Wily Peralta reported lingering soreness in his right biceps following a bullpen session Saturday and will not pitch again this season. So another rookie right-hander, Tyler Thornburg, will take Peralta's place on Tuesday against the Padres.
"We've wanted to get him in there to start," Roenicke said of Thornburg, who got the news on his 24th birthday. "We know he's not stretched out, but he threw the three innings for us [on Sept. 22], so hopefully he'll [have] enough. We'll go inning by inning with him."
Thornburg last started a game on Sept. 2, for Triple-A Nashville. He made his only Major League start on June 19 against the Blue Jays.
The Brewers just were not willing to risk further damage to Peralta's valuable arm.
"If there were nothing there at all, then there would be a really serious discussion about what to do," Roenicke said. "Still having a little bit -- and it's not bad, just a little bit -- of tightness, it's not worth doing."
Peralta exited an outstanding start in Cincinnati on Thurdsay complaining of tightness in his right biceps. He underwent an MRI scan on Friday and was cleared of serious injury, but his status for one last start was dependent on Saturday's throwing session.
The 23-year-old, No. 2 on MLB.com's list of the top 20 Brewers prospects
, was 2-1 with a 2.48 ERA in five Major League starts and one relief appearance this season, making all of the starts in September with a 2.25 ERA. It was an improvement from his numbers at Triple-A Nashville, where he was 7-11 with a 4.66 ERA in 28 starts.
Peralta has pitched himself squarely into contention for the team's 2013 pitching rotation, Roenicke said.
"He just had the one game where he was off and in that one game we didn't help him out, either," Roenicke said. "I thought he was outstanding. There's not too many guys that throw the ball the way he does, with that kind of velocity and movement with a nice slider. Impressive."
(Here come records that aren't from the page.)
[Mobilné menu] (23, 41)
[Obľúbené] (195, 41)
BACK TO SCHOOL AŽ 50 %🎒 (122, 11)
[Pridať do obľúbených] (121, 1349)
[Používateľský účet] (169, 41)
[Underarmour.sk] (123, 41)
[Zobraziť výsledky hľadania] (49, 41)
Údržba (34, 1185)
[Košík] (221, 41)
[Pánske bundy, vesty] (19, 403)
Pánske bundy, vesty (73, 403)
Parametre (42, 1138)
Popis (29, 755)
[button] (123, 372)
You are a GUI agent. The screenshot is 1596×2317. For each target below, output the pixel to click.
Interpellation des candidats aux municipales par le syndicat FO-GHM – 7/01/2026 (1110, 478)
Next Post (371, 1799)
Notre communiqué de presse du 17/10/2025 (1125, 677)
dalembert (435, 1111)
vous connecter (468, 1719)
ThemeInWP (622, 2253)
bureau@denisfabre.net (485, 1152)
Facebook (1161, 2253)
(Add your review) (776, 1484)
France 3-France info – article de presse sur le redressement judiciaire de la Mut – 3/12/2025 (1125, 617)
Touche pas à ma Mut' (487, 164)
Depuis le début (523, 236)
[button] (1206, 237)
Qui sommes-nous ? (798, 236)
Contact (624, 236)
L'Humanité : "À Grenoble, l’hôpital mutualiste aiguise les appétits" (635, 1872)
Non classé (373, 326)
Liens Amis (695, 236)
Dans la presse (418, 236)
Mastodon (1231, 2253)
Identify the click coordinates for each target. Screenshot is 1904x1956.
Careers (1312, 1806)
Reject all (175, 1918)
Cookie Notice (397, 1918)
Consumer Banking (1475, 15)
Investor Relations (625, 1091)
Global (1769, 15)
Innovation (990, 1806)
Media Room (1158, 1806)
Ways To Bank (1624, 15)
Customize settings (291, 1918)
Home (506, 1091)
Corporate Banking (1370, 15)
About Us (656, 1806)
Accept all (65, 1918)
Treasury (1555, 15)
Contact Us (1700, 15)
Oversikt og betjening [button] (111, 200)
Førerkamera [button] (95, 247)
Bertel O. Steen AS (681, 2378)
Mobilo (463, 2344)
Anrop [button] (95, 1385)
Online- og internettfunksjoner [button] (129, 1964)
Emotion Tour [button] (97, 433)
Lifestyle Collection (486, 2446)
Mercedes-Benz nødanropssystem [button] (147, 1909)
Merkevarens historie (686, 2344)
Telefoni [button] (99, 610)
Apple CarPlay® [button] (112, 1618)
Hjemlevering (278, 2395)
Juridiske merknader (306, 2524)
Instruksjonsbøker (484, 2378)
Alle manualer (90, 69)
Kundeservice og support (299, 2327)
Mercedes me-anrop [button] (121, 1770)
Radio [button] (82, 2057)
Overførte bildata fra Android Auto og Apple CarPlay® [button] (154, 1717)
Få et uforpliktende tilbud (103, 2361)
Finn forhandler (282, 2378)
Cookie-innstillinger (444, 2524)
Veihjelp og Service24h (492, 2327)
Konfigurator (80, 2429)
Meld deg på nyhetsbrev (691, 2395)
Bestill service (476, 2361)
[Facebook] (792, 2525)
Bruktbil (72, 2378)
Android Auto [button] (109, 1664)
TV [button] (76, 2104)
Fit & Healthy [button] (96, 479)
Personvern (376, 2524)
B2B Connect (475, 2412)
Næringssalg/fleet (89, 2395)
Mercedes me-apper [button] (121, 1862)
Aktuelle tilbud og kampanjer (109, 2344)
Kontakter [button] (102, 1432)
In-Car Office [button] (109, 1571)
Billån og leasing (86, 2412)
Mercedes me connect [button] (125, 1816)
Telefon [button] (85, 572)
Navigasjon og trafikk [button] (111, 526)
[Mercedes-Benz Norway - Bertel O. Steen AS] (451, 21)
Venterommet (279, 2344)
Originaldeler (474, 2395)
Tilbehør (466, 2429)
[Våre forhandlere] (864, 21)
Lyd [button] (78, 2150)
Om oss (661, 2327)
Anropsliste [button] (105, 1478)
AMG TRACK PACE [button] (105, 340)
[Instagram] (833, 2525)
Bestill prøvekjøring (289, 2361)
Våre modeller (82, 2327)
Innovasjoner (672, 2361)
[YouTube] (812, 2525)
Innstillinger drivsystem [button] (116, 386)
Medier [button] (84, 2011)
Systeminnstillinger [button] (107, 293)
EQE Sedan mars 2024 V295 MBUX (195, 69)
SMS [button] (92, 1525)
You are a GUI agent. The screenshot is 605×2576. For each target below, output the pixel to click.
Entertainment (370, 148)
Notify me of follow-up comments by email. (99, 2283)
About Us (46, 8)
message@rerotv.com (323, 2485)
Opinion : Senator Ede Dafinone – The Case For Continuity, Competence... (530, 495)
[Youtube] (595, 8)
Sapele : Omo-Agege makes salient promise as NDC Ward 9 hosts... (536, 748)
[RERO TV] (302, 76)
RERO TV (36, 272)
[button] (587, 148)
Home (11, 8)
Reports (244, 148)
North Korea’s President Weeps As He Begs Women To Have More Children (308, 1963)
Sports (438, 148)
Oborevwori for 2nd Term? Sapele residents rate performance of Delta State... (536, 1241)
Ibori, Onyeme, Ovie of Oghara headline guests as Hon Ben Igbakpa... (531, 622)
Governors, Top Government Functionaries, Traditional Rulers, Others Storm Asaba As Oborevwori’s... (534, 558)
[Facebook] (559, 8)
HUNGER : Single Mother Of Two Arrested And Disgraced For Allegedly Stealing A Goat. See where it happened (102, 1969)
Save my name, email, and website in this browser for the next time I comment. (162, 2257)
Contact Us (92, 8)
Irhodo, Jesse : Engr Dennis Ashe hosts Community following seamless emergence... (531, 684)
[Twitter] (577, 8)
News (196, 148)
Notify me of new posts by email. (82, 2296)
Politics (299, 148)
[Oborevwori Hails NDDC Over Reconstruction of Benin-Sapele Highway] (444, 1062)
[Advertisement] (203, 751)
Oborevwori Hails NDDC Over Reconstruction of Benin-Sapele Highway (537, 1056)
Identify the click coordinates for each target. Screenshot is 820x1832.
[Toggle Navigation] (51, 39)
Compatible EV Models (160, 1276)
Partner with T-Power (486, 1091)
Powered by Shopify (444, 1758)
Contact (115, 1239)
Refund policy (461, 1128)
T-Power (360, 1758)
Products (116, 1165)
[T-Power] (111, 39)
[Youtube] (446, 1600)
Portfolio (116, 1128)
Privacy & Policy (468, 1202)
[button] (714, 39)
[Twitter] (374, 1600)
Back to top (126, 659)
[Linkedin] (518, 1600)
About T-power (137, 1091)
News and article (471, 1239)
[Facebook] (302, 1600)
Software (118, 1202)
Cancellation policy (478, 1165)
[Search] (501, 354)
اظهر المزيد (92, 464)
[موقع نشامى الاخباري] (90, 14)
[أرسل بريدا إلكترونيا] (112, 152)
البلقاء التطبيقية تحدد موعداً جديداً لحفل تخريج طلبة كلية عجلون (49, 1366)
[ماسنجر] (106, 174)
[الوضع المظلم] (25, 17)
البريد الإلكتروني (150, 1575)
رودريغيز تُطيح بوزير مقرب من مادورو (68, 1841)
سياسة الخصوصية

Peralta was all the more impressive because of how unimpressive
he was in the previous two Spring Trainings, particularly in 2011, when he was presented with an opportunity to begin the season as Milwaukee's No. 5 starter and had a nightmare outing against the Rockies.
Roenicke declined to rank Peralta against the team's other prospects, including right-hander Mark Rogers, a similar hard-thrower who has also impressed before the Brewers shut him down in a preemptive move to protect his arm. Rogers, 26, was 3-1 with a 3.92 ERA in seven Brewers starts.
"They both did a nice job for us," Roenicke said. "I don't want to start comparing them [but] their stuff overwhelms big league hitters. How often do you have guys that can do that?"
Mike Fiers, another young pitcher whose innings have been monitored, remains in line to start Sunday against the Astros, Roenicke said.
But the Brewers may decide to bump Yovani Gallardo from Wednesday's season finale if they are eliminated from postseason contention. Gallardo topped 200 innings and 200 strikeouts in Friday's loss to the Astros.
• Saturday marked the 30th anniversary of one of the most famous home runs in Brewers history -- backup catcher Ned Yost's tiebreaking, two-out, three-run homer in the ninth inning over the Green Monster in Boston. The 6-3 win gave the Brewers a four-game lead with five to play in an American League East race that would come down to the final day.
"And he didn't even have his own bat," Jim Gantner said at Miller Park on Friday, thinking back to that moment.
That's true. As the story is told, Yost, who rarely played behind starting catcher Ted Simmons, borrowed one from outfielder Charlie Moore.
• Thornburg turned 24 on Saturday. He has pitched only twice since being called up from Triple-A Nashville for September.